Cross-Functionality and AKF Principles

Even with a smaller team, AKF’s emphasis on cross-functionality remains essential. A team of 2 or 3 humans must still cover key domains—product vision, technical expertise, and user experience—augmented by AI for tasks like coding, testing, operating, and project coordination.

For example:

  • Human Roles: A product manager defines the vision and validates AI outputs, a developer oversees architecture and integration, and a third role (e.g., designer or DevOps) ensures UX or deployment quality. All of the human’s in the pipeline must guide the agents using prompts for UI, functional, and architecture design.
  • AI Roles: Coding agents, testing frameworks, and project management bots fill gaps, ensuring the team remains end-to-end responsible for the product.

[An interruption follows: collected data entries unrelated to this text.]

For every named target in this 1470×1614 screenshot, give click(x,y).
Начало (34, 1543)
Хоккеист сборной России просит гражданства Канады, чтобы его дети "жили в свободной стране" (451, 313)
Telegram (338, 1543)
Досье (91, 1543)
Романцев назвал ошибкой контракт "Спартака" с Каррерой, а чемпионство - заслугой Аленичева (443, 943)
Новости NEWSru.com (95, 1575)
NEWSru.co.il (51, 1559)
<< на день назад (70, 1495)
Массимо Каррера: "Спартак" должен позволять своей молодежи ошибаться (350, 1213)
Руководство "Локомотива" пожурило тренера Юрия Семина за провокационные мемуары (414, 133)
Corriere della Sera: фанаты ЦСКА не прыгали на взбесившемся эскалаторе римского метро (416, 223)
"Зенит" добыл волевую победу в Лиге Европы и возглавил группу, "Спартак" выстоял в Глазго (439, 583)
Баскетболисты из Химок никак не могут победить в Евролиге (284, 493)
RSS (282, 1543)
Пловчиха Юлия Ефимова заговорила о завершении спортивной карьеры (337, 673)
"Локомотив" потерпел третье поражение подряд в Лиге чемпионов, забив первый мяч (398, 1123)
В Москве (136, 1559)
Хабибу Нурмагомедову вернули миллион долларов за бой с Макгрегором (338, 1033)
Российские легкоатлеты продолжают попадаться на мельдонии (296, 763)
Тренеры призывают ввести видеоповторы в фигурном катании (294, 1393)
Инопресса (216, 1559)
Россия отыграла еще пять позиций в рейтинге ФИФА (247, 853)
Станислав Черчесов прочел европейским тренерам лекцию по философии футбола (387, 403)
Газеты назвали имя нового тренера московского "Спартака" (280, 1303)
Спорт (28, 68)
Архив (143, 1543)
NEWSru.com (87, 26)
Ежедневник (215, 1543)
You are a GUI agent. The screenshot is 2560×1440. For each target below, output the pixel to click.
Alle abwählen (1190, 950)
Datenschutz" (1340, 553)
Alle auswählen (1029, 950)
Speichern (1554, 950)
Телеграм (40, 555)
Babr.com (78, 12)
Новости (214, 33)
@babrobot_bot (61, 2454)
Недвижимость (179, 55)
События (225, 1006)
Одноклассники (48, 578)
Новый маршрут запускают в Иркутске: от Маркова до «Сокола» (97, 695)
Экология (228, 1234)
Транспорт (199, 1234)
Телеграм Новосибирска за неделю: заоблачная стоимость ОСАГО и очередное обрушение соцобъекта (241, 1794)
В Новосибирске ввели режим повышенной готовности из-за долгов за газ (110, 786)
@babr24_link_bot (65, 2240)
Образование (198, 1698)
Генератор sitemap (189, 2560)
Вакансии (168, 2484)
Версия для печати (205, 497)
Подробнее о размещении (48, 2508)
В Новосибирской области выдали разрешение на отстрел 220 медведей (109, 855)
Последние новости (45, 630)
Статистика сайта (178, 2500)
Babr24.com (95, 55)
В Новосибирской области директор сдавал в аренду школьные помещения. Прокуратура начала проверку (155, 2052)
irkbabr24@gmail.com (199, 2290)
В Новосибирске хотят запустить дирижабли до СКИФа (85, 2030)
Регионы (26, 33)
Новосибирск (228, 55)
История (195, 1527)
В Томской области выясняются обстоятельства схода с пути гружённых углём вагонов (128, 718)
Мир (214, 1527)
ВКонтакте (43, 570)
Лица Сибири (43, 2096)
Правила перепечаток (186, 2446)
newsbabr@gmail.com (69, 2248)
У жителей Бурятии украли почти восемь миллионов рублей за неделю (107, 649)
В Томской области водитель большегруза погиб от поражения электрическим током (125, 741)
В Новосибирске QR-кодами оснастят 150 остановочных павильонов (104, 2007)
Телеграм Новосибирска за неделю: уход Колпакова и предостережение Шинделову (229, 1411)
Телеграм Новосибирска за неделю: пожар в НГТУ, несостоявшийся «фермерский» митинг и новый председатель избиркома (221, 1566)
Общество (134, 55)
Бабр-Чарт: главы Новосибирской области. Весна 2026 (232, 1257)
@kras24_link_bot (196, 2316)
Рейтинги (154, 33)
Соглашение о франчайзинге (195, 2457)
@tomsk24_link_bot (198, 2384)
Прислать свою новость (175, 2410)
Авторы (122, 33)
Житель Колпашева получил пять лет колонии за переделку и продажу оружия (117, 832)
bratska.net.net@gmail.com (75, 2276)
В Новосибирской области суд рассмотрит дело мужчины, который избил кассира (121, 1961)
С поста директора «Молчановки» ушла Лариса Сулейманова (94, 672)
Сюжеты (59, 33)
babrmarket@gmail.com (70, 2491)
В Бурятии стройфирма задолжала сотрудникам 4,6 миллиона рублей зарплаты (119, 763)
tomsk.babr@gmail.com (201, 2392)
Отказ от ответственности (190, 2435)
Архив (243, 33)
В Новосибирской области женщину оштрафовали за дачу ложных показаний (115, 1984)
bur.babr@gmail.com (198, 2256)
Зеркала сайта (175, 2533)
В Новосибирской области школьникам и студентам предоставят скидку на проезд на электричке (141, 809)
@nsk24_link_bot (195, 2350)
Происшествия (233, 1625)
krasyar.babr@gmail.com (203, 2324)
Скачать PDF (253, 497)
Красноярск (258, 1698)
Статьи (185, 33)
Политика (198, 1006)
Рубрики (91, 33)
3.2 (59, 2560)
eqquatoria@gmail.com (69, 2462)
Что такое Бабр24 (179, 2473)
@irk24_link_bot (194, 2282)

This hybrid structure maintains the two-pizza team’s agility and autonomy, even if the human count drops below the traditional 6-10 range.

Practical Considerations

  • Team Size Sweet Spot: While 2 or 3 humans with AI agents can work for lean projects, a slightly larger team (e.g., 4-5 humans) often strikes a better balance for most software development efforts, providing redundancy and diverse perspectives, as we discuss in a prior blog, while leveraging AI for efficiency.
  • Upskilling: Humans must be trained to work with AI tools, from crafting effective prompts to interpreting outputs, as seen in discussions about QA automation tools like testRigor. Effective prompts, sometimes called “prompt engineering”, becomes important for UI desing, functional design and architecture design.
  • Iterative Adoption: Start with a small team and a few AI agents, measure performance, determine capabilities and the boundaries of practical use, and adjust. Considering the pace and speed of model advancement, this should be repeated. This aligns with AKF’s experimentation-driven approach.

The rise of AI agents makes it possible for software product development teams to operate with as few as 2 or 3 humans for small, focused projects, provided AI handles operational tasks like coding, testing, and project management. However, cross-functionality, human oversight, and project complexity dictate that slightly larger teams (4-6 humans) may be more robust for most scenarios. By integrating AI thoughtfully while adhering to AKF’s principles of autonomy and end-to-end ownership, organizations can build leaner, smarter teams that deliver high-quality software efficiently. In the end, human developers will be innovation directors overseeing and guiding the AI agent’s work product.